The required output is the lines below from the line containing "Click the external" to the line containing "1140x659 pixels.", inclusive, retyped exactly. No other lines belong in it.
----------------
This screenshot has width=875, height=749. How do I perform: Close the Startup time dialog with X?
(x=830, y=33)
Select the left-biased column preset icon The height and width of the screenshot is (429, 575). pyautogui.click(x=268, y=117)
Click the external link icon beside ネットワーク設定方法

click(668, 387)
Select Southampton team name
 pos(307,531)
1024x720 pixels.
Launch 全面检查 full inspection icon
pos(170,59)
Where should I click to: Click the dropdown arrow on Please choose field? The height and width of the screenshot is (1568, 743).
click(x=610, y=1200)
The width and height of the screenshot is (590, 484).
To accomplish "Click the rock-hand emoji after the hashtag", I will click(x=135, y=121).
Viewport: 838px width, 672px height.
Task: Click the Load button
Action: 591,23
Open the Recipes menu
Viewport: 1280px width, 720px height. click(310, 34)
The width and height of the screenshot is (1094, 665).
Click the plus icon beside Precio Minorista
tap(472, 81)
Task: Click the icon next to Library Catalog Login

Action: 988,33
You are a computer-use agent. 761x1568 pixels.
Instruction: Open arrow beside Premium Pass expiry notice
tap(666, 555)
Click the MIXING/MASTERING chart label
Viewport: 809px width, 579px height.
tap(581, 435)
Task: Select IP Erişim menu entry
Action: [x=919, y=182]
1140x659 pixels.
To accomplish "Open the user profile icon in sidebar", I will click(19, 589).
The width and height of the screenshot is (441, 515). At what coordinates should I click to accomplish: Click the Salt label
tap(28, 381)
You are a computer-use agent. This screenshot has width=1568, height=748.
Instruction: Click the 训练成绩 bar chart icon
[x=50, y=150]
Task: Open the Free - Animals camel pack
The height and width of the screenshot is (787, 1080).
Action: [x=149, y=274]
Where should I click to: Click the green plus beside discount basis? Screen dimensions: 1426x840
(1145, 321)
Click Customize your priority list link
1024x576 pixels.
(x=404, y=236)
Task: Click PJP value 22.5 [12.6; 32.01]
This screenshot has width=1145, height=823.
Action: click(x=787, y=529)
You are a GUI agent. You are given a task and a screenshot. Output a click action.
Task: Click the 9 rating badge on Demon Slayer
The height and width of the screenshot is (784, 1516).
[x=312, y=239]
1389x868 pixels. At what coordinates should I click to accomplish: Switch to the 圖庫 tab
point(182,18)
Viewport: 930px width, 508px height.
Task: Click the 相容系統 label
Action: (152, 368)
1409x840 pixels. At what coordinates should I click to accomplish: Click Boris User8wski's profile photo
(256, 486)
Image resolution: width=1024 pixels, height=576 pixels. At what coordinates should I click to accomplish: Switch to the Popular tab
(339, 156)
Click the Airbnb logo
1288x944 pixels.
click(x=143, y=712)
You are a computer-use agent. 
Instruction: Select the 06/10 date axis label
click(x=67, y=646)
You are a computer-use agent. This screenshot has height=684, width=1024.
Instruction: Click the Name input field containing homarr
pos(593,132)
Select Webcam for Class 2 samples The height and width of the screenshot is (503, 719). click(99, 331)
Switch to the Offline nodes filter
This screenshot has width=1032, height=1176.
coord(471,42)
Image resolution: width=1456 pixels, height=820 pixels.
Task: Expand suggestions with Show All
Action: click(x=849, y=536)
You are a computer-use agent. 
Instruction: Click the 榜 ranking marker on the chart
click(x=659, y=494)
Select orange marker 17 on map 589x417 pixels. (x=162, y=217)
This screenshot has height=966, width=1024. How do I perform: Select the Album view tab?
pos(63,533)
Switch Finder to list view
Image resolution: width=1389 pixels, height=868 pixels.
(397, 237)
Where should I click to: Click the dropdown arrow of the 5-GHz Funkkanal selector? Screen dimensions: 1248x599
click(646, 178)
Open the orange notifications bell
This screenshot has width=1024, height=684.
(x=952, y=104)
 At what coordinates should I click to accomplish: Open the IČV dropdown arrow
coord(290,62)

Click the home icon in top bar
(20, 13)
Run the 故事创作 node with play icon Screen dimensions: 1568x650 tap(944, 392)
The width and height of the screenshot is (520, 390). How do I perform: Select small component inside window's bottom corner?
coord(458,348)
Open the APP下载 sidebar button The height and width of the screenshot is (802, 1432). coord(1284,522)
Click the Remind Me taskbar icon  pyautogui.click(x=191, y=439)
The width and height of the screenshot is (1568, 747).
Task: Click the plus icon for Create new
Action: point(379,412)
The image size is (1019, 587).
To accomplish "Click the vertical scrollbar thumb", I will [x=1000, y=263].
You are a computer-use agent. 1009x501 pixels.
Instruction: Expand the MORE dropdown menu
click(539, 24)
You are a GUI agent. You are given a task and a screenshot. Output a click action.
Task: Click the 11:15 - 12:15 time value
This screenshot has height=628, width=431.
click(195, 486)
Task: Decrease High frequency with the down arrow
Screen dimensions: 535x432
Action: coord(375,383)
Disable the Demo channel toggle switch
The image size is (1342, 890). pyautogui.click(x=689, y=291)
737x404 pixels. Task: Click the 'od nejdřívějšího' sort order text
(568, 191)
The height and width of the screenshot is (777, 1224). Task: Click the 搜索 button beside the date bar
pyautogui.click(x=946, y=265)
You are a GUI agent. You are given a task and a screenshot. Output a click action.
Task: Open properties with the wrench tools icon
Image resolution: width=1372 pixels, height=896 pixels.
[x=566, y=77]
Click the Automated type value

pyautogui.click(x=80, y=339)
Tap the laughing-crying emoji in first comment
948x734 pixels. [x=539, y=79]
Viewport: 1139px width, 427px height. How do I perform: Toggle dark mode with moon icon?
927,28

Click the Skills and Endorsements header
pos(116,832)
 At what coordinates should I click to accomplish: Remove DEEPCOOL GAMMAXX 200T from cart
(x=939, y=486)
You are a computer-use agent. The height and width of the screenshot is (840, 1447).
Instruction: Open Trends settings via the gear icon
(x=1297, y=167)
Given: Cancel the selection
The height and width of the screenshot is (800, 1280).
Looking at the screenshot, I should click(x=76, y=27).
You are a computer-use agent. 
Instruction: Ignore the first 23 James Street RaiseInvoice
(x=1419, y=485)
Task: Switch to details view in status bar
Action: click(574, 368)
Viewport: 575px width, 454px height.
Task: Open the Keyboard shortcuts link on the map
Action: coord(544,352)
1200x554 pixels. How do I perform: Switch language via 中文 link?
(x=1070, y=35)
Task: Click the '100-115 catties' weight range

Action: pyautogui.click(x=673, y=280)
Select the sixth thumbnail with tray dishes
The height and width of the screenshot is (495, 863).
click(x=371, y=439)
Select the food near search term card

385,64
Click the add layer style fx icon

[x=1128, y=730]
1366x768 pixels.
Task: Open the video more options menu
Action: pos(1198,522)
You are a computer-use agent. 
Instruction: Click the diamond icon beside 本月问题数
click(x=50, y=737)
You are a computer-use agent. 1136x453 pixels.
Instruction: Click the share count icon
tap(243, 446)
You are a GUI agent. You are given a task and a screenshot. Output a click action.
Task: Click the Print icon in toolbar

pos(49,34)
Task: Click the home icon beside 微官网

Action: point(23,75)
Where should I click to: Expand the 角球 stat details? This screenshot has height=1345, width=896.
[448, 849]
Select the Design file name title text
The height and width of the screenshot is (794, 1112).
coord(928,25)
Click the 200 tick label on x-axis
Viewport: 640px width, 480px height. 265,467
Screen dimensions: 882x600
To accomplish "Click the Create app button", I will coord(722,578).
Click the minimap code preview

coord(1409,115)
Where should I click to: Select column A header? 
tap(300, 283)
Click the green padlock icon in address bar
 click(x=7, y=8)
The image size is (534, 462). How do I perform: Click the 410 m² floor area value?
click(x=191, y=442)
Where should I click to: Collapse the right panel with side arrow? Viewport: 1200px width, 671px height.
----------------
_Completed task_:
Click the external link icon beside ネットワーク設定方法

click(668, 387)
Select Southampton team name
 pos(307,531)
1024x720 pixels.
Launch 全面检查 full inspection icon
pos(170,59)
Where should I click to: Click the dropdown arrow on Please choose field? The height and width of the screenshot is (1568, 743).
click(x=610, y=1200)
The width and height of the screenshot is (590, 484).
To accomplish "Click the rock-hand emoji after the hashtag", I will click(x=135, y=121).
Viewport: 838px width, 672px height.
Task: Click the Load button
Action: 591,23
Open the Recipes menu
Viewport: 1280px width, 720px height. click(310, 34)
The width and height of the screenshot is (1094, 665).
Click the plus icon beside Precio Minorista
tap(472, 81)
Task: Click the icon next to Library Catalog Login

Action: 988,33
You are a computer-use agent. 761x1568 pixels.
Instruction: Open arrow beside Premium Pass expiry notice
tap(666, 555)
Click the MIXING/MASTERING chart label
Viewport: 809px width, 579px height.
tap(581, 435)
Task: Select IP Erişim menu entry
Action: [x=919, y=182]
1140x659 pixels.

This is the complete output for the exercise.